CONSEIL GÉNÉRAL. L'opposition a quitté la salle en plein débat d'orientations budgétaires, avant que la majorité ne décide d'organiser un vote symbolique de défense du Département
Une décision qu'ils ne prennent qu'après avoir ferraillé sur plusieurs sujets et notamment sur la décision modificative numéro deux (le dernier ajustement budgétaire de l'année). Mais c'est la présentation chiffrée, plutôt complète, d'un déficit de 15 millions d'euros prévu pour 2010 par le directeur des services Christian Memet, et le décorticage de la future réforme sur les collectivités par le directeur de cabinet Arnaud Sorge qui les agacent.
« Fuite des responsabilités »
Les quarante élus de la majorité se retrouvant entre eux, après avoir dénoncé cette « fuite des responsabilités », ont l'idée de faire aussi leur coup de théâtre. Sur proposition de Francis Colbac, le président Bernard Cazeau organise un dépôt symbolique des pétitions « Touche pas à mon département » dans une urne installée à la hâte dans la salle. Une pétition dénoncée la veille par Dominique Bousquet, qui menaçait de faire étudier son financement devant la justice (lire notre édition d'hier).
Ces deux péripéties coupent l'élan de la majorité. La discussion sur les orientations budgétaires et les perspectives de 2010 ne va pas très loin. Le Modem Marc Mattera, désormais électron libre, peut se permettre de donner son avis : « Une augmentation des impôts limitée à 2 % et une renégociation des emprunts. » Bernard Cazeau rappelle les pistes étudiées par ses services : encore des économies et peut-être une limitation des investissements. Un budget qu'il compte faire voter fin janvier.

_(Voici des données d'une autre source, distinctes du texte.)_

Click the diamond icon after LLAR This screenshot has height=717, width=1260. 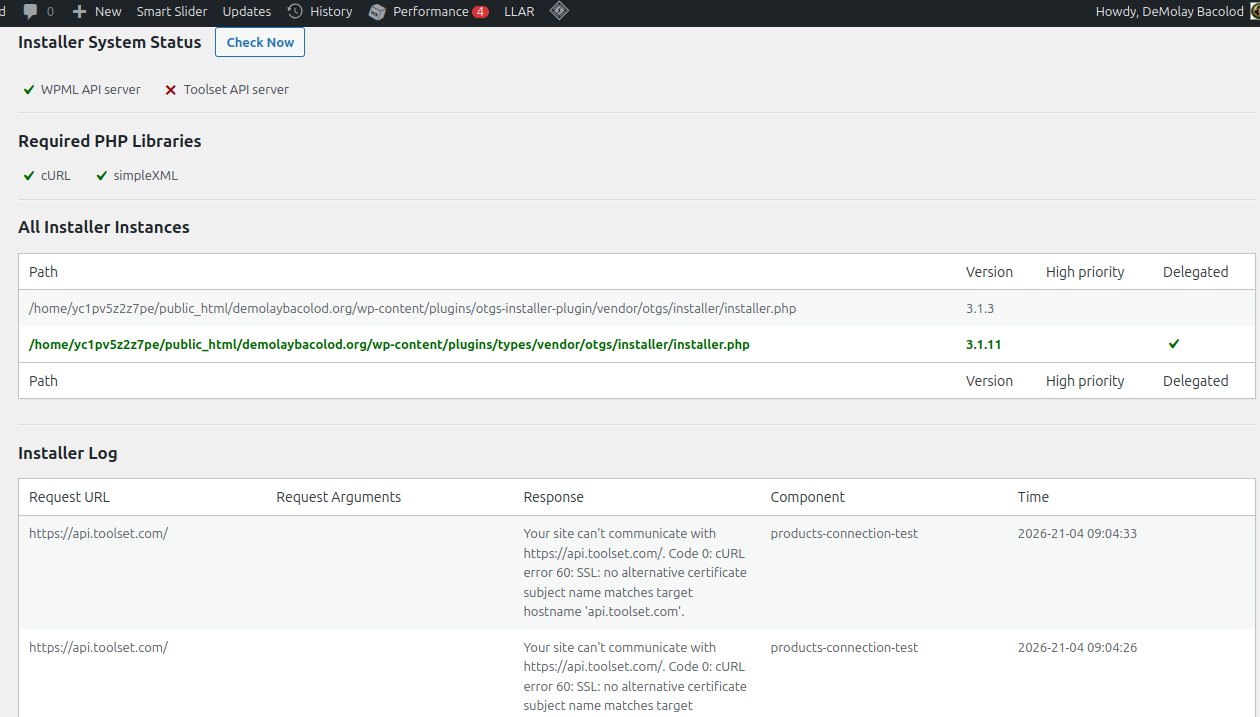[x=559, y=12]
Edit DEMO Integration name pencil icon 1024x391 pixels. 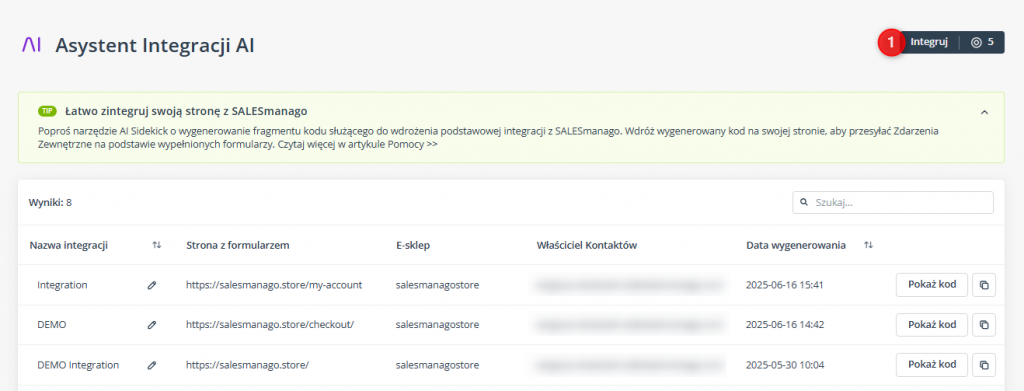point(152,366)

De même, la discussion sur la réforme territoriale tourne court. Sans opposition pour donner la réplique, le débat n'est plus le même. Le député Germinal Peiro dénonce la ficelle politique du président Sarkozy : « Avant la présidentielle, on est venu nous parler de sécurité, avant les régionales, on débat sur la ruralité. C'est du bluff. »
Une session qui s'achève par le vote de trois motions pour soutenir les ateliers SNCF de Chamiers, l'usine du Timbre de Boulazac et la tabaculture en Dordogne. Sans surprise car sans opposition.